In Chemical Solutions
There are a number of other environments where hot-dip galvanized steel is commonly specified for its longevity. Some environments where hot-dip galvanized steel can perform well are in chemical solutions. A primary factor governing galvanized coating corrosion behavior in liquid chemical environments is the solution’s pH.
Galvanizing performs well in solutions of pH above 4.0 and below 12.5. This should not be considered a hard and fast rule because factors such as agitation, aeration, temperature, polarization, and the presence of inhibitors also may change the corrosion rate. Within the pH range of 4.0 to 12.5 a protective film forms on the zinc surface and the galvanized coating protects the steel by slowing corrosion to a very low rate.
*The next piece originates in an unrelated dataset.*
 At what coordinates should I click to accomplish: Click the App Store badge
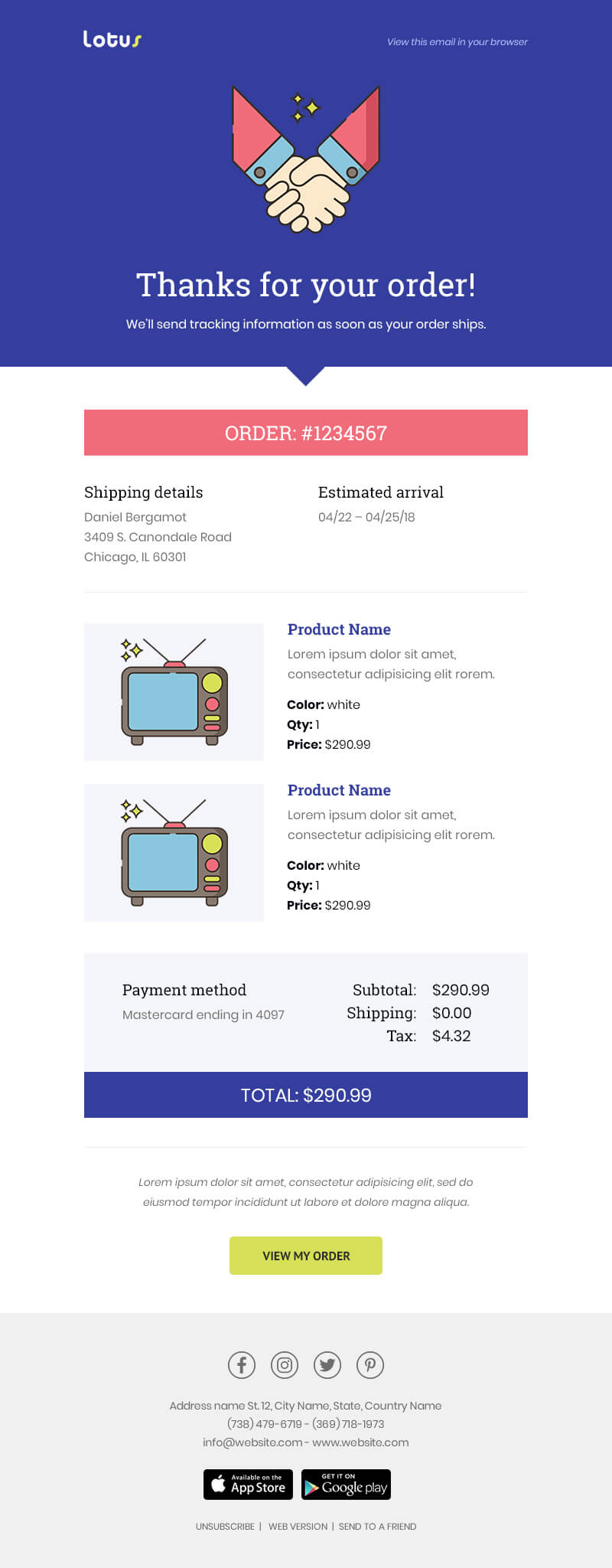pyautogui.click(x=249, y=1484)
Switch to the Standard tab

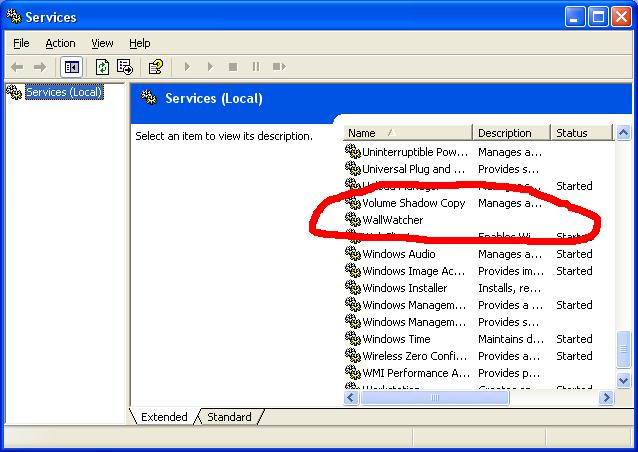pyautogui.click(x=229, y=417)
The protective film’s exact chemical composition is somewhat dependent upon the specific chemical environment.
Since many liquids fall within the pH range of 4.0 to 12.5, galvanized steel containers are widely used for storing and transporting many chemical solutions. Corrosion occurs in countless solutions and chemical environments, but the actual corrosion rates will vary dramatically depending on the specifics of each setting. While zinc typically offers excellent protection from corrosion in most situations, there are occasionally certain conditions where chemicals can react with zinc to produce acidic products that will increase the corrosion rate.
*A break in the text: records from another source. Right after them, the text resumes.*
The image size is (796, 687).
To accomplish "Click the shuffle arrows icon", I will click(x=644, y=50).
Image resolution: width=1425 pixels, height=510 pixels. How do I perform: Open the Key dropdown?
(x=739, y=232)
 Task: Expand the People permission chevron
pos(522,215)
Frank C. Porter, one of the foremost authorities on zinc, has provided a number of charts in his book Corrosion Resistance of Zinc and Zinc Alloys, which provide detailed information on how zinc reacts with a large variety of chemicals and solutions. Mr. Porter has been kind enough to allow us to share these charts with you. The charts are not for reproduction or distribution and provided for general information only. Caution should be used when reviewing the information because a slight difference in the specifics of your environment can lead to inaccurate conclusions (for example looking at the figures for a dry chemical powder versus a concentrated solution).
The chemicals are listed in a variety of fashions (i.e. solutions, vapors, dry, moist, immersed, with varying degrees of strengths, and so forth), so it is necessary to have a complete understanding of the setting in question before attempting to make any specific assumptions. Please contact us if you have any questions regarding the topic.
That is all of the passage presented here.